With the Arctic ice cap melting due to climate change, the great Petro Rush is about to begin.
** And there is another Russian-related matter, the new Arctic Petro Rush. As the Arctic ice cap melts, due to climate change, a vast storehouse of oil and natural gas beneath what was once deep ice pack becomes much more readily available.
The best estimates are that fully 25% of the world's oil and natural gas reserves can be developed in the Arctic region. Once the ice cap has been largely dispensed with. So Russia, along with lesser power such as Canada and Norway, is staking a claim to the Arctic region.

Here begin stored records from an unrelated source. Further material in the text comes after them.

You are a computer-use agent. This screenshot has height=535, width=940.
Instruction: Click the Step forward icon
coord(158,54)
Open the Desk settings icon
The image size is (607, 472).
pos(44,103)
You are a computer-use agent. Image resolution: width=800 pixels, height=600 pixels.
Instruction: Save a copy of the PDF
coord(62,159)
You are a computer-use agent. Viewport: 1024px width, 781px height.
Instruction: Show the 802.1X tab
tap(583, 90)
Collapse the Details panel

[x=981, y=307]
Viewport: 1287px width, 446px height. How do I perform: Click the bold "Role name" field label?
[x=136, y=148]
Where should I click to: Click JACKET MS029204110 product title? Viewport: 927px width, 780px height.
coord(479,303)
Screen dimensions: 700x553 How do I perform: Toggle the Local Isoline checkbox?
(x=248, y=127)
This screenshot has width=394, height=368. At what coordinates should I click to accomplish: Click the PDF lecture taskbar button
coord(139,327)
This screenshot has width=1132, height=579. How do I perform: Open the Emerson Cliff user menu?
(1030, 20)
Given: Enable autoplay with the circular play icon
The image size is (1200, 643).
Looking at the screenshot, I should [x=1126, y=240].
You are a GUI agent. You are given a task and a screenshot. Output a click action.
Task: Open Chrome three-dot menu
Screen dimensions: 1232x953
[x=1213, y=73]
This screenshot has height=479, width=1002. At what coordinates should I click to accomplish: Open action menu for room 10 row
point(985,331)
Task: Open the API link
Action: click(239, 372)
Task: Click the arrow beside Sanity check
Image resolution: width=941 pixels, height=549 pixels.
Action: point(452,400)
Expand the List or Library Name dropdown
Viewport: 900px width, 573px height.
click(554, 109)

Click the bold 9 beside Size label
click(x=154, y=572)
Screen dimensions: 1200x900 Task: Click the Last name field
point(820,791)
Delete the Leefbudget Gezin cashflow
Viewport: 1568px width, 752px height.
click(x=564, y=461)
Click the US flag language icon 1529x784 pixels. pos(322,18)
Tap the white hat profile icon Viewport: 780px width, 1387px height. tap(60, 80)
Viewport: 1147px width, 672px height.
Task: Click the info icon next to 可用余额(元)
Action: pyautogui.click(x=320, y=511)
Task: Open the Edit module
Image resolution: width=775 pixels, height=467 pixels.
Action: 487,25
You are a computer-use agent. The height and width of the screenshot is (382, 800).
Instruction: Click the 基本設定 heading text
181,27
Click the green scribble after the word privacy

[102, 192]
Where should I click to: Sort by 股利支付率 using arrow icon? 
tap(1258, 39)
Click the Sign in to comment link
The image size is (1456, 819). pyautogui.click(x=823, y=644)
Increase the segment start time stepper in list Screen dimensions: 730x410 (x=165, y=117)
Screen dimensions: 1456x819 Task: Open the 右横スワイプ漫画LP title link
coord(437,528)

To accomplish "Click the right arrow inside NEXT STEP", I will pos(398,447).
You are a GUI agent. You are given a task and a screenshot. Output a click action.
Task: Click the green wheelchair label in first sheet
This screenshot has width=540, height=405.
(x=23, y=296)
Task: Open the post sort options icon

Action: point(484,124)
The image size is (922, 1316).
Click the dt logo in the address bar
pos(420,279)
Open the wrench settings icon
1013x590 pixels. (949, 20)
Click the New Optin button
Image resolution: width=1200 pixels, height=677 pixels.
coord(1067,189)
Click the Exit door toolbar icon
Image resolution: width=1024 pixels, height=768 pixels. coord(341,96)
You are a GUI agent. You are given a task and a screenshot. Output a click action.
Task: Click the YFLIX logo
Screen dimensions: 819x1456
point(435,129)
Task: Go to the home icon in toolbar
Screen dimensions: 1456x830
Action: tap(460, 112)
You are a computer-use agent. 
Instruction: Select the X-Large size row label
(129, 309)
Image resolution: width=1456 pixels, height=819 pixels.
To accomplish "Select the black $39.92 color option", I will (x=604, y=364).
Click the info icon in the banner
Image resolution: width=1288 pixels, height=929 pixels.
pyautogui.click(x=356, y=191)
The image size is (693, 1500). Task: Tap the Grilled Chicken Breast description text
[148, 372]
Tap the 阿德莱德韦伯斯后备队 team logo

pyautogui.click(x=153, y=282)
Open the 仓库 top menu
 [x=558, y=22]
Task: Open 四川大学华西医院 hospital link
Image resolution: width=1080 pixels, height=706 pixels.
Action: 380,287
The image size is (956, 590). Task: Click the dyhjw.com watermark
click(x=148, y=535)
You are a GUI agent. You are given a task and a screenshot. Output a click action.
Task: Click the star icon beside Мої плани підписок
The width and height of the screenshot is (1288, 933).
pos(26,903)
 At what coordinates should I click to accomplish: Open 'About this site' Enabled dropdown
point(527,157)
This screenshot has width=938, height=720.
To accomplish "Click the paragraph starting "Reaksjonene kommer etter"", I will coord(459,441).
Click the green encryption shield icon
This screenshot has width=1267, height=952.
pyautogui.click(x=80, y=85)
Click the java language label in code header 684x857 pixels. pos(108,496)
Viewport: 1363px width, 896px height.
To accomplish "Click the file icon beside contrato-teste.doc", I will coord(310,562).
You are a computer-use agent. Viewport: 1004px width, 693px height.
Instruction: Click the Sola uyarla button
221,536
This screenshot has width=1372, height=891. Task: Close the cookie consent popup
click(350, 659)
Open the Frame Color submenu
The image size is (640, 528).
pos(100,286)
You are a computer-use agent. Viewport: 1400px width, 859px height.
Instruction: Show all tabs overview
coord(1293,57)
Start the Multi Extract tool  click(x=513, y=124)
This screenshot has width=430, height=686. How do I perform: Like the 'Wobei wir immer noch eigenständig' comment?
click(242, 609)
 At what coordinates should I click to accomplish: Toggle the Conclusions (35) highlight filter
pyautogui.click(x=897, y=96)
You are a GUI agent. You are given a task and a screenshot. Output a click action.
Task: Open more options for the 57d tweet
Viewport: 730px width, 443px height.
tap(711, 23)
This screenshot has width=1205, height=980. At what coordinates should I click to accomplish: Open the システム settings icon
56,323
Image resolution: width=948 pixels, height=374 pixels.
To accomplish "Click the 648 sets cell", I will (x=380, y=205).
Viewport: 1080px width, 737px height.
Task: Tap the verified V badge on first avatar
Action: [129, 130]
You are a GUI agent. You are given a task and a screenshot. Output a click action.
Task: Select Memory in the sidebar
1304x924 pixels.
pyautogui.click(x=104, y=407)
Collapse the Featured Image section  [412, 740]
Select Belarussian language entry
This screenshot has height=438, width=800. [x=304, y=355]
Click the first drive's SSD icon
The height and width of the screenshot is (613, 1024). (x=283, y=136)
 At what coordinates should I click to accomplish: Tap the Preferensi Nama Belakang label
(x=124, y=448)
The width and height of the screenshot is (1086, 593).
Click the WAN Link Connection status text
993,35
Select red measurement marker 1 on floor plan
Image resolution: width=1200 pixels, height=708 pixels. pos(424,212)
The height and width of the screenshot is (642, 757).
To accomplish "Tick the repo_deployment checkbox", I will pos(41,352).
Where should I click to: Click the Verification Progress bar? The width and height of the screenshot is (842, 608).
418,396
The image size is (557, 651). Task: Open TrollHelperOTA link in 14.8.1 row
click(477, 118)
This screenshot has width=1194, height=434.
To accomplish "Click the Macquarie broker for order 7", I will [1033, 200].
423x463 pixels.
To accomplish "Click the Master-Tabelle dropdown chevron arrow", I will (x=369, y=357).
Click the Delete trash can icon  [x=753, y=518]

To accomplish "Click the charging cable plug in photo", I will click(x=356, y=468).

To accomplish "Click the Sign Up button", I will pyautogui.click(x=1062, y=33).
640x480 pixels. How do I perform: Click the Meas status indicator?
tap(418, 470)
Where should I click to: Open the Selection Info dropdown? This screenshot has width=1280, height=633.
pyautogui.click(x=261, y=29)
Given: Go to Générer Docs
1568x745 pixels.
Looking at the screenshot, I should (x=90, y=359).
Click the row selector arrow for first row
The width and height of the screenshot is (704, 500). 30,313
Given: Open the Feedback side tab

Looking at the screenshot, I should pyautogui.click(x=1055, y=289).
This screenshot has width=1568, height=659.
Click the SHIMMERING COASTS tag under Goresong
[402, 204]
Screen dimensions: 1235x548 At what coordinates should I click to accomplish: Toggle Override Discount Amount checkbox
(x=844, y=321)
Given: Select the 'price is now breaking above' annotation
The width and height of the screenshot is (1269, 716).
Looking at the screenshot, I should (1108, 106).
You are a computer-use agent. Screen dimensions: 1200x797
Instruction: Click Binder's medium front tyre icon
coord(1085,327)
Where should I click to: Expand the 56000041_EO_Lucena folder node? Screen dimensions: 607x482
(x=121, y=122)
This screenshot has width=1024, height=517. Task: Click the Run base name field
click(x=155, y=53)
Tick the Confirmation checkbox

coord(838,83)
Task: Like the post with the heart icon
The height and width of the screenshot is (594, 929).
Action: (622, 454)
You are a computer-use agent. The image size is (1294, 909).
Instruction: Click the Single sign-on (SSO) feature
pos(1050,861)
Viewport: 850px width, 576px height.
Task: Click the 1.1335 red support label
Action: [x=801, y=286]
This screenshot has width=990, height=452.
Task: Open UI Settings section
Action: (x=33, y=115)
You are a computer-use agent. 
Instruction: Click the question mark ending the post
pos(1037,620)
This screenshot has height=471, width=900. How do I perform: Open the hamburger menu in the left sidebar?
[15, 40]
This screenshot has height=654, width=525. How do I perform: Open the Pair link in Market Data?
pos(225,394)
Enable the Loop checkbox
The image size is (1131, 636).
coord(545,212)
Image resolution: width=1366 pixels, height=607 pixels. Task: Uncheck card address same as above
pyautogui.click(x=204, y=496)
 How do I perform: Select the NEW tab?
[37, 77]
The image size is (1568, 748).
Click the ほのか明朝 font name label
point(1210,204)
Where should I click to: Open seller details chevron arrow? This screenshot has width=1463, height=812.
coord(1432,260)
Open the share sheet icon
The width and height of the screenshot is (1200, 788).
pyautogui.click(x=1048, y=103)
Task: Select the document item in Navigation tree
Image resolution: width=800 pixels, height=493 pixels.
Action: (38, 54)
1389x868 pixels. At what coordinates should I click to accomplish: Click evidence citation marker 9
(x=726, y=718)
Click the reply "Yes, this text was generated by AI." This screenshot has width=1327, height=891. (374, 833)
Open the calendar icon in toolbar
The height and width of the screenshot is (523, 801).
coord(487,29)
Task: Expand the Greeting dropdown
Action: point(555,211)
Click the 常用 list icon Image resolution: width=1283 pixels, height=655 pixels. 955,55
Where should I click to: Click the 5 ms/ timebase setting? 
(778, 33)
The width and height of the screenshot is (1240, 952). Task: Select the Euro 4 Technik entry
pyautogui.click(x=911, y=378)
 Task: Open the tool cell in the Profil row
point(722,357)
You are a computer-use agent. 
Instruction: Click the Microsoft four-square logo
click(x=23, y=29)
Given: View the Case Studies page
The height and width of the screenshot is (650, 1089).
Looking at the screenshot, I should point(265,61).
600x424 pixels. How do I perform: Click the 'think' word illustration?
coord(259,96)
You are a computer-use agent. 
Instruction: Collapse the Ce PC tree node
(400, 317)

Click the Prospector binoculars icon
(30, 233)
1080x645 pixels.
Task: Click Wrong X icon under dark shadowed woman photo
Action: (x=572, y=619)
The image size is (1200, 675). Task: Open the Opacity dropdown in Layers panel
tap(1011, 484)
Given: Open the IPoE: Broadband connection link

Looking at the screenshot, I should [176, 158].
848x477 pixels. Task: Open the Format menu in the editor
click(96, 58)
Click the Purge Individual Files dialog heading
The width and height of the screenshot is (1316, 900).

Will a President Obama join in the Arctic Petro Rush? Or will he instead note the tragic irony of the situation? That by cooking the planet we are making it possible to cook the planet even further as we feed our fateful addiction to fossil fuels?
These are just some of the things that a President Obama -- now acclaimed around the world -- will have to make fast and hard calls on in the not terribly distant future.
Meanwhile, of course, presuming he wins the election, he can bask for a little while longer in his global acclaim. Here's what Britain's new Conservative star Boris Johnson, the new mayor of London, said about the Obama Change today in his Telegraph column endorsing him. Of course, his endorsement of Obama, as you'll see, is at least as much a denunciation of what the Republican Party has become as it is anything else.
There are all sorts of reasons for hoping that Barack Hussein Obama will be the next president of the United States. He seems highly intelligent. He has an air of courtesy and sincerity. Unlike the current occupant of the White House, he has no difficulty in orally extemporising a series of grammatical English sentences, each containing a main verb.
Unlike his opponent, he visibly incarnates change and hope, at a time when America desperately needs both. An Obama win could signify the end of race-based politics The legacy of George Bush may take years, if not decades, to determine.
But at present he seems to have pulled off an astonishing double whammy.
However well-intentioned it was, the catastrophic and unpopular intervention in Iraq has served in some parts of the world to discredit the very idea of western democracy.
The recent collapse of the banking system, and the humiliating resort to semi-socialist solutions, has done a great deal to discredit - in some people's eyes - the idea of free-market capitalism.
Democracy and capitalism are the two great pillars of the American idea.
To have rocked one of those pillars may be regarded as a misfortune.
To have damaged the reputation of both, at home and abroad, is a pretty stunning achievement for an American president.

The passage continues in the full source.